I came to Copenhagen for the first time in 1965, I was 23 years old, a GI on a 3-day pass from an Army base in Fulda,Germany.

Back then Copenhagen had a reputation for a great jazz music scene, good beer, famous furniture and design, ancient Viking culture, etc, but most young guys were interested in one ultimate and extreme attraction above all others: Danish Girls.

Danish Girls were reported to be beautiful, friendly, smart, and into "free sex". The guys flocked into town.

Me too: lonely, horny, interested, hopeful, I arrived with some friends, but spent most of my time wandering alone around the old Strøget streets in light drizzling rain, sleeping in a car, eating Danish hot dogs and smørrebrod. Met no girls, but I saw them, and they really were appealing. And so was the town, I loved it, simply My Kind Of Place. Vowed to return, which I did.

I can't really say why this place was THE Place. It looks a lot like Amsterdam, but I never wanted to stay in Amsterdam. I liked Germany too, but didn't stay there either. Paris was tempting, but no other place gave me the quite feeling of longing to belong that Copenhagen did. (Ok, maybe Oaxaca in Mexico, but that was later.)

It's a charming city: 800 years old, copper-roofed brick buildings, canals, a pleasant harbor, a great pedestrian area, huge old European-style train station, a hodgepodge of architectural styles, even modern steel and glass but no skyscrapers to break the style, although lots of ancient towers.

The American throwaway mentality has not taken hold here, a city this old does not change rapidly.

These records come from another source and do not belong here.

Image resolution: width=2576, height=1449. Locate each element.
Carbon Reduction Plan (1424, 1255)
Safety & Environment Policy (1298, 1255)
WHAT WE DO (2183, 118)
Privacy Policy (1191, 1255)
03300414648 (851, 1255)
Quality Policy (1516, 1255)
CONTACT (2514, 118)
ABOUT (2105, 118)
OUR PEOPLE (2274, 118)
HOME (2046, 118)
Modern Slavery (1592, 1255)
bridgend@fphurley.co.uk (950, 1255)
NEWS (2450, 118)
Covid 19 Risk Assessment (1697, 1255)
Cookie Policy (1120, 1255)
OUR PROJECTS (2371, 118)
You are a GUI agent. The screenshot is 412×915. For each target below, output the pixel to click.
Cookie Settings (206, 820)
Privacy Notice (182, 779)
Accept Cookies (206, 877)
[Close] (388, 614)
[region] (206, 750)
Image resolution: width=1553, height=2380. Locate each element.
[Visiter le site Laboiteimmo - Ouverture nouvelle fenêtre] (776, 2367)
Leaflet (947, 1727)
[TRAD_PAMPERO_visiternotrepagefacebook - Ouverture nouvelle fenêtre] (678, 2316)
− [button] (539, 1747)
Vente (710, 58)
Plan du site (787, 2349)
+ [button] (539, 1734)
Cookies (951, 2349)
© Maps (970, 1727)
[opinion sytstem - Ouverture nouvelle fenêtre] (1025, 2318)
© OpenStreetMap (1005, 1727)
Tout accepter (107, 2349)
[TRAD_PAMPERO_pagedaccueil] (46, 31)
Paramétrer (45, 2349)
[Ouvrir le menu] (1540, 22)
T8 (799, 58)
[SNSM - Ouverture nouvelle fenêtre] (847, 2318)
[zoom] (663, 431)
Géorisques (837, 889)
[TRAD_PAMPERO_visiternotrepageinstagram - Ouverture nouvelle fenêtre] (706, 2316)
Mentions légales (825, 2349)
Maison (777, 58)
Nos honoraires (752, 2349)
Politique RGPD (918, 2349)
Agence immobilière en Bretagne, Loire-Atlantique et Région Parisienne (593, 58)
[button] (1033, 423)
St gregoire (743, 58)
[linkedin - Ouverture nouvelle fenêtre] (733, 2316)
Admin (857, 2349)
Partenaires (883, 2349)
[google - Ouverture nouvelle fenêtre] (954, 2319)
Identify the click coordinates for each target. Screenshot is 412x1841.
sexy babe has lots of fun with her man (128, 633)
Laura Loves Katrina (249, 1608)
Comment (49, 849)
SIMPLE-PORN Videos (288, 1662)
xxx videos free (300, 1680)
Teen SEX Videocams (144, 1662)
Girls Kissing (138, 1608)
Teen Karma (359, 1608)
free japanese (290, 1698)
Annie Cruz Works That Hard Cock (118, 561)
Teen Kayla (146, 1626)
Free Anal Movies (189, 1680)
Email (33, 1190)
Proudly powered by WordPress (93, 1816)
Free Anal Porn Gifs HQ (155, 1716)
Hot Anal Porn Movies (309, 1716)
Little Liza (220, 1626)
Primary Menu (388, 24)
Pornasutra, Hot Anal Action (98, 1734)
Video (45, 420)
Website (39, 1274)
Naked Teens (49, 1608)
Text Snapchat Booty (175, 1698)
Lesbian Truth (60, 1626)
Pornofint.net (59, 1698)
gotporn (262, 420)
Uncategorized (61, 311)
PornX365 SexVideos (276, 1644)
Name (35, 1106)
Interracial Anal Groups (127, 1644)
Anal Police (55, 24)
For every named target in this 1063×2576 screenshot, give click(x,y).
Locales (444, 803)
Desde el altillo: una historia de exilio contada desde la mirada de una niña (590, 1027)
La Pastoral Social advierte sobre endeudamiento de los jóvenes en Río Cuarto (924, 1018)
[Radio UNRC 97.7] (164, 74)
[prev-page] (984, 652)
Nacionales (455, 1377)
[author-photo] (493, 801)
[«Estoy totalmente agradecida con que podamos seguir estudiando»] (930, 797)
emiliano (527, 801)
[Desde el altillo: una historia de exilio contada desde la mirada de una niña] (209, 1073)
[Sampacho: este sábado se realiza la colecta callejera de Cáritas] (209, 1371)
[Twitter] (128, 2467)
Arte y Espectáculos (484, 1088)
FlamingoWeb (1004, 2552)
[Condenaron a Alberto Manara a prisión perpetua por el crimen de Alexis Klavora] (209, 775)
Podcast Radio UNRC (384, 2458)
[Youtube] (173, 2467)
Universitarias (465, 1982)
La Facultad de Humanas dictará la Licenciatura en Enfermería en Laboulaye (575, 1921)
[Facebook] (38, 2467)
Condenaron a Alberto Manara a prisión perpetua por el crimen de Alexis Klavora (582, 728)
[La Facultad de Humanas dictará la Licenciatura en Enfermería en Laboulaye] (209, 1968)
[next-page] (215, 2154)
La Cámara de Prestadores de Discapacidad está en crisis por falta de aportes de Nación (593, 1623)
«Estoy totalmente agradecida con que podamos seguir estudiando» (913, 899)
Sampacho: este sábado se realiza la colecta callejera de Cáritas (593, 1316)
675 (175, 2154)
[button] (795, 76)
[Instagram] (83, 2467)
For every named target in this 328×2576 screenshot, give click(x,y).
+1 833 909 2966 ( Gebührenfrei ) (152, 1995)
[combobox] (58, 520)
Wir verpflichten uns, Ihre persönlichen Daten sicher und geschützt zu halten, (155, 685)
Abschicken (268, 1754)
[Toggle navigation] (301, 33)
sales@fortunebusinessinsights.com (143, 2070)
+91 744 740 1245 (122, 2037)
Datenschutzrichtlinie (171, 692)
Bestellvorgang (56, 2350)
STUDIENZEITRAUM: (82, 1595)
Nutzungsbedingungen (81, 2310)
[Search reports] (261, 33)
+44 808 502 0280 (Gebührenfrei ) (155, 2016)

There is still no freeway through town, which is not too big, not too small. Traffic has not been a major problem--in fact much of the traffic is bicycle. No hills, very flat.

I even liked the funny-sounding Danish language, started learning it right away, even though so many people spoke such good English that it was (A) very easy to get along, and (B) difficult to get to speak the language because everyone wanted to use their English on me. And I found that it wasn't just the Danish girls that were nice, but Danes in general--guys too, older people, the whole society seemed enlightened, cultural, modern, friendly, fair.

Personally. I feel that the most apealling trait about the Danes is their sense of fairness. It corresponds with my own and makes their society a comfortable and pleasant place to be.

So I ended up living here with one of those wonderful Danish girls. I'm glad I don't have to envy me.